>> START
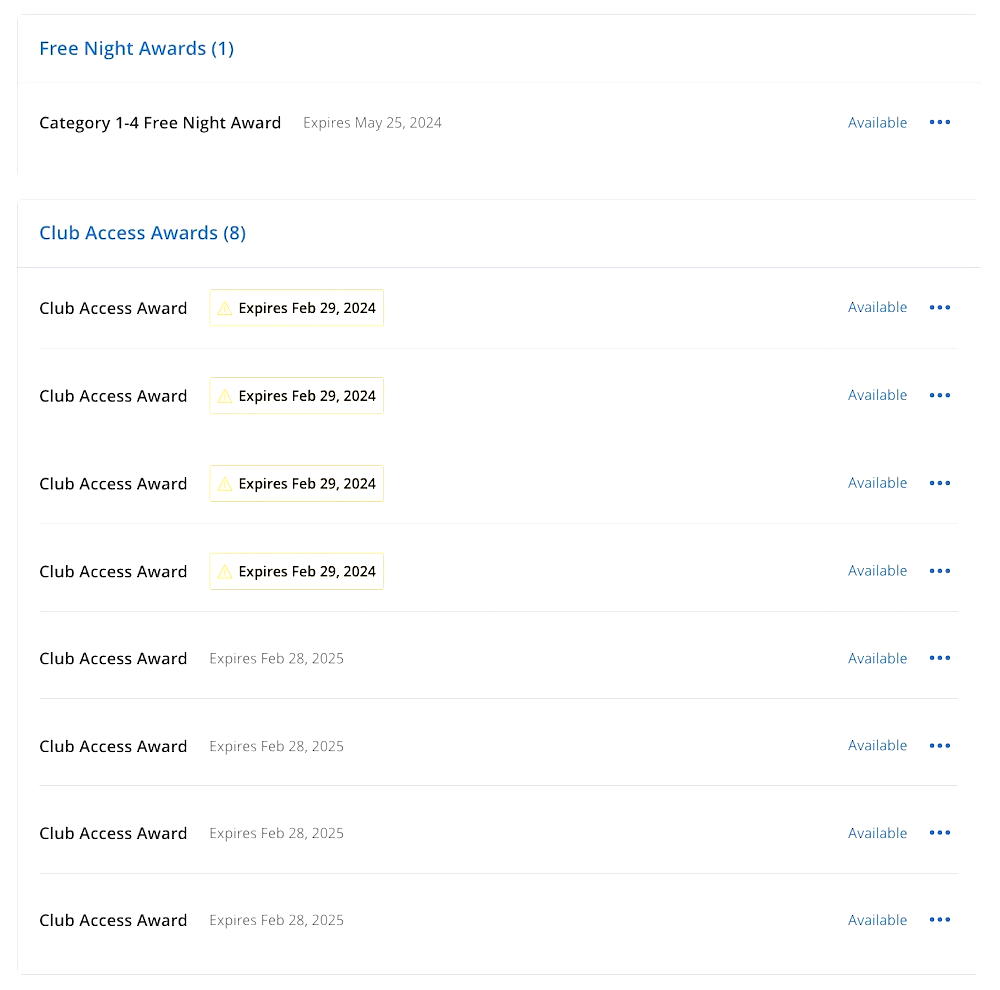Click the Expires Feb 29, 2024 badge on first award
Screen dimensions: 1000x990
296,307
>> END
>> START
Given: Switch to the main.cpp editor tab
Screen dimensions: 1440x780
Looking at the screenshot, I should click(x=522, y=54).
>> END
[Task prompt]
Take the data from the line containing "Given: Switch to the main.cpp editor tab" through the line containing "Looking at the" and write those lines out again with "Screen dimensions" changed to "Display size" and nothing else altered.

[Exercise response]
Given: Switch to the main.cpp editor tab
Display size: 1440x780
Looking at the screenshot, I should click(x=522, y=54).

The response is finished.